SORRENTO – Un caldo sole ha accolto tra due ali di una folla festante sul Corso Italia l’ingresso in Sorrento del nuovo sorridente arcivescovo, che non si è sottratto nello stringere la mano delle persone ai bordi della strada e nel benedire in special modo i bimbi. Davanti alle migliaia di persone che gremivano Piazza Tasso, sia sedute per la maggior parte e sia in piedi, compreso il migliaio venuto dalla sua ex diocesi avellinese (S. Angelo dei Lombardi-Conza-Nusco-Bisaccia), il sindaco di Sorrento, Giuseppe Cuomo, in nome ed in rappresentanza dei sedici sindaci dell’Arcidiocesi di Sorrento-Castellammare di Stabia, gli ha dato il benvenuto. “Vi dò il saluto di benvenuto di tutti i cittadini del comprensorio – queste le sue prime parole – In questa piazza che era occupata dal castello del ducato che si estendeva fino al fiume Sarno, siamo qui per ricevere lei ed i cittadini della sua diocesi che arrivano da Avellino”. L’emozione tradiva le sue parole che leggeva sull’imponente palco, non quelle del neoarcivescovo Don Franco Alfano, come suol farsi chiamare senza tanti vezzeggiativi.

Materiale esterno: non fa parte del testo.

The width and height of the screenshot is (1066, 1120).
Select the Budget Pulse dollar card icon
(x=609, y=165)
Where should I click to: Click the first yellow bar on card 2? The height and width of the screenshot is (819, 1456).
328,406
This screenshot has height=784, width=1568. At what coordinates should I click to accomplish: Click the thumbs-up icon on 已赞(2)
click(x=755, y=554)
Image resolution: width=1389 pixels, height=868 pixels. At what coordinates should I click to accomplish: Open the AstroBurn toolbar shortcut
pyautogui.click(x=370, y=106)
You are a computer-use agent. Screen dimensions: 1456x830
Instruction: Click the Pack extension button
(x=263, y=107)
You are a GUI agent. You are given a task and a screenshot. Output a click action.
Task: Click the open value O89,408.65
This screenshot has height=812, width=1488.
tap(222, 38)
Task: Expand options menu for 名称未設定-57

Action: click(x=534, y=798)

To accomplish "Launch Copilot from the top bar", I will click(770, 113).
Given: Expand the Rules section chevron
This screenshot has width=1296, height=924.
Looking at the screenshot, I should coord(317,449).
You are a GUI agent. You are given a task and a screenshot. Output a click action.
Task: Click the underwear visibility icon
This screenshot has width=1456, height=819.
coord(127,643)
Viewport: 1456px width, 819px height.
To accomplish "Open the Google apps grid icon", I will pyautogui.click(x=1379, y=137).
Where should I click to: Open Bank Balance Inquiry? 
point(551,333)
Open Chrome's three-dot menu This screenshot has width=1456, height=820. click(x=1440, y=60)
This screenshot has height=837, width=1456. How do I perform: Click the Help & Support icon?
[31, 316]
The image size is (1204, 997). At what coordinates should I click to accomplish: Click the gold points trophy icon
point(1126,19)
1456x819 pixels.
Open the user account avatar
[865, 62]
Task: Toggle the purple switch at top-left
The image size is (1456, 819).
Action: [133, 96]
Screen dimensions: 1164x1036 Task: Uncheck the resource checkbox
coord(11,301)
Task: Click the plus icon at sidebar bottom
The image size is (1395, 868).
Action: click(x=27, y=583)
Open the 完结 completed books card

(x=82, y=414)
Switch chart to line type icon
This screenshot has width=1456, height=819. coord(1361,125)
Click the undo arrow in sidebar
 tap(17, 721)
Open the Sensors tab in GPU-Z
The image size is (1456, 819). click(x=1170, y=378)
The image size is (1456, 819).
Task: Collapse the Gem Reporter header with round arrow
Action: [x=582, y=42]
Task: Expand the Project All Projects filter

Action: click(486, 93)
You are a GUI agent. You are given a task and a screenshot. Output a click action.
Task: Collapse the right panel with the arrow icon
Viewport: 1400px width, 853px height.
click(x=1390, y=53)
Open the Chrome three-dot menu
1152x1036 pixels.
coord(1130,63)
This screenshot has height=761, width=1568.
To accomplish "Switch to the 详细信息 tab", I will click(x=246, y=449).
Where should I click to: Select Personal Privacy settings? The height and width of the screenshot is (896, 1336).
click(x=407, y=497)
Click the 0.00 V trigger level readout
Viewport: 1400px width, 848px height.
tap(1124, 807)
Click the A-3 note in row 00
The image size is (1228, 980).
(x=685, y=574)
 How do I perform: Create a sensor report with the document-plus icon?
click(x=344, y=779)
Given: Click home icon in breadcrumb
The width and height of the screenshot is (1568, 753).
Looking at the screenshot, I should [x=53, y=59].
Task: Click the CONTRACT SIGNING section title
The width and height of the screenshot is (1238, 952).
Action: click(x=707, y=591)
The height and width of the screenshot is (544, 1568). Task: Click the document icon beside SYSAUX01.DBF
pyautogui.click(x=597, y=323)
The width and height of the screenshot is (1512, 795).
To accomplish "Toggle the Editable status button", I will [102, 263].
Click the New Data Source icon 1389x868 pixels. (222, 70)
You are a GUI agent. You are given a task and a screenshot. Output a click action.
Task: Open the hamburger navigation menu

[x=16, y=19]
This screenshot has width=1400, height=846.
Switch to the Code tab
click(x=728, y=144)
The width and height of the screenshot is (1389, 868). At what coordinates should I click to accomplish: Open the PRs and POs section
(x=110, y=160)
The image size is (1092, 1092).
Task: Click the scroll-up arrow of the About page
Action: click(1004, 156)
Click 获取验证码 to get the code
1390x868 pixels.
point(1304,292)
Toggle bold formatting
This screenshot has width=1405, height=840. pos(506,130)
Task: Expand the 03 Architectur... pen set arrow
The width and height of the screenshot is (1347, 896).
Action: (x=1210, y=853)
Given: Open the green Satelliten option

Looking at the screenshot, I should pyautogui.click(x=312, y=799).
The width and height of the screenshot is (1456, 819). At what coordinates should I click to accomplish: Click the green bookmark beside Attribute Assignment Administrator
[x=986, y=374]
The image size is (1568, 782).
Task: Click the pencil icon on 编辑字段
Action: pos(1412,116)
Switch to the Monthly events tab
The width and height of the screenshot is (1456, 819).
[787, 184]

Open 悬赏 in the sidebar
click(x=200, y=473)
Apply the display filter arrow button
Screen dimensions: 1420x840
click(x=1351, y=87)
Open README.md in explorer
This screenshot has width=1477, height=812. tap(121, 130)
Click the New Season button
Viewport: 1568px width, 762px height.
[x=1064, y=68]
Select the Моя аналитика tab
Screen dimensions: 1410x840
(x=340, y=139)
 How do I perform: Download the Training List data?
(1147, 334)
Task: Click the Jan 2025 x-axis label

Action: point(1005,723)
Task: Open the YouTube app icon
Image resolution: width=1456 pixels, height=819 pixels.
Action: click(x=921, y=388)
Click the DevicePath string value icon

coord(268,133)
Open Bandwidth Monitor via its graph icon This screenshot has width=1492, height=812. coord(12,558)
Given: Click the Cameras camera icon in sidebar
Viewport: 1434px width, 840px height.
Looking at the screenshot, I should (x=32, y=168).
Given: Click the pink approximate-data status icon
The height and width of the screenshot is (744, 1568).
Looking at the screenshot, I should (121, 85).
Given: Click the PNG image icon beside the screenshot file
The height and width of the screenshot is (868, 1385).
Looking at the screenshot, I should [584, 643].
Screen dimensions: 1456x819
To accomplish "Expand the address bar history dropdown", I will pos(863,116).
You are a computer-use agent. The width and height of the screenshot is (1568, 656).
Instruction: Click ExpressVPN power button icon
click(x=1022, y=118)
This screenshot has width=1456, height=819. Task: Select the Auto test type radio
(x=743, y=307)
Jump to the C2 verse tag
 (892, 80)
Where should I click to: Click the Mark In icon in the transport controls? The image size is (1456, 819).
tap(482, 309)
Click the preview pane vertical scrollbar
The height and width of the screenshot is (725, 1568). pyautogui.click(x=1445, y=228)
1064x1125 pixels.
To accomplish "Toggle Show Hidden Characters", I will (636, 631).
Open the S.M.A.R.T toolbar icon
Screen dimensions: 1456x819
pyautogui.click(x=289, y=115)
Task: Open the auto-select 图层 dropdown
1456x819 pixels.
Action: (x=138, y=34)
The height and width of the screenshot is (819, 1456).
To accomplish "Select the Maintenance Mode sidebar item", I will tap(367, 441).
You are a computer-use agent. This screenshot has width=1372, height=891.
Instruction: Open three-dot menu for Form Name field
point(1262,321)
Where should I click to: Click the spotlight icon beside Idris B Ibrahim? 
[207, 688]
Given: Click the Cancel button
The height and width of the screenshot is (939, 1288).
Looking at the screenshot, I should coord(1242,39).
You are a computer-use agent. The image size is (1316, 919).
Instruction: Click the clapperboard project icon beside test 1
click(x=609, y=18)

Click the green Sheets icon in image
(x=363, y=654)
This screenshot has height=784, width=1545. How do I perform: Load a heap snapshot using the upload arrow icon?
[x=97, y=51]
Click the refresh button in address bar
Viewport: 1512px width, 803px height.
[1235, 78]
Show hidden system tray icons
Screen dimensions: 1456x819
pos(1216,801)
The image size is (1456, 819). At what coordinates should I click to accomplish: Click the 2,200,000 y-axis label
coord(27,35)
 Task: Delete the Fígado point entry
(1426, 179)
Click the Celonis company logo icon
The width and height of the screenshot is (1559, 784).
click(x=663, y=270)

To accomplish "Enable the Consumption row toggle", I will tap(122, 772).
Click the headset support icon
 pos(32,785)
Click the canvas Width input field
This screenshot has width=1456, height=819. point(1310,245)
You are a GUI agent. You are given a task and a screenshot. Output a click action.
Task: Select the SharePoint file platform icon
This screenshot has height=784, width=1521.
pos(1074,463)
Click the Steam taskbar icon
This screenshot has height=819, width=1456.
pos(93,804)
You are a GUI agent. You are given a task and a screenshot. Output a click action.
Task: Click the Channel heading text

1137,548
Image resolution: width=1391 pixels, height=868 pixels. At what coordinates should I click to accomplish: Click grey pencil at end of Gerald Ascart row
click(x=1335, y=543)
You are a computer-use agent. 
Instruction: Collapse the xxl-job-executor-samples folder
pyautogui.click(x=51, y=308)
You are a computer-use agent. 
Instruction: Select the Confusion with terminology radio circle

Con in prima fila tutte le autorità sia civili che militari, provenienti da tutto il comprensorio sorrentino-stabiese, specialmente i sindaci con il loro assessori e consiglieri comunali, l’arcivescovo oratore ringrazia tutti. “Grazie per questo saluto ed il calore – questa la sua introduzione spedita – nelle parole pronunciate. Grazie per questo impegno a camminare insieme ed a metterci al servizio di qualsiasi persona”. Il suo pensiero ed augurio è quello di poter “costruire una grande città nella quale ci siano i giovani, perché sarà possibile costruire un buon mondo. Non perdiamo la speranza. Sono rimasto incantato quando sono arrivato”.

Dopo queste prime battute con la conoscenza della cittadina costiera avvenute sull’imponente palco con dietro la vista del Golfo di Napoli, sotto il controllo e senza difficoltà delle varie FF.OO., della Protezione Civile di Piano di Sorrento, dell’Associazione Nazionale Carabinieri e della Croce Rossa Italiana, si è snodata la processione con i giovani della diocesi portanti le foglie di palma, come quando Gesù entrò in Gerusalemme, che lo ha condotto in compagnia dell’arcivescovo uscente Felice Cece e del vescovo di Teano-Calvi Arturo Aiello, nella cattedrale. E durante il tragitto il nuovo Vescovo non ha lesinato di salutare la gente e benedire qualche bambino (a cui egli tiene molto) che gli si avvicinava. Ha fatto ingresso nella chiesa principale sorrentina accolto da tutte le associazioni sociali, più tutte le confraternite con i loro gonfaloni. Lì, sotto gli occhi vigili del Cardinale di Napoli Crescenzio Sepe, si è svolta la cerimonia del passaggio delle consegne, il Rito del Possesso Canonico (trasmesso su uno schermo gigante in Piazza Tasso). Il vescovo uscente Cece ha consegnato dalle sue mani a quelle del neoarcivescovo la lettera apostolica del Santo Padre, datata 10 marzo 2012, nella quale gli si comunicava della sua nomina ad Arcivescovo della diocesi di Sorrento-Castellammare di Stabia. Firmato il verbale di Possesso Canonico, alle ore 18.30 la processione, stavolta comprendente tutti i parroci, le confraternite, l’ex arcivescovo Felice Cece, il Vescovo Arturo Aiello e tutte le autorità clericali diocesane, è ritornata in Piazza Tasso per la solenne Santa Messa cantata, con l’ausilio dai vari cori della diocesi, celebrata dal neoarcivescovo Alfano. I suoi primi appuntamenti saranno dedicati all’ospedale, agli anziani, agli ammalati, agli operai ed ai tossicodipendenti. Così da stasera la arcidiocesi sorrentino-stabiese hanno il loro nuovo cinquantaseienne arcivescovo, che alla fine dell’imponente cerimonia ha festeggiato la sua presa di possesso con una torta di benvenuto nei locali adiacenti la cattedrale.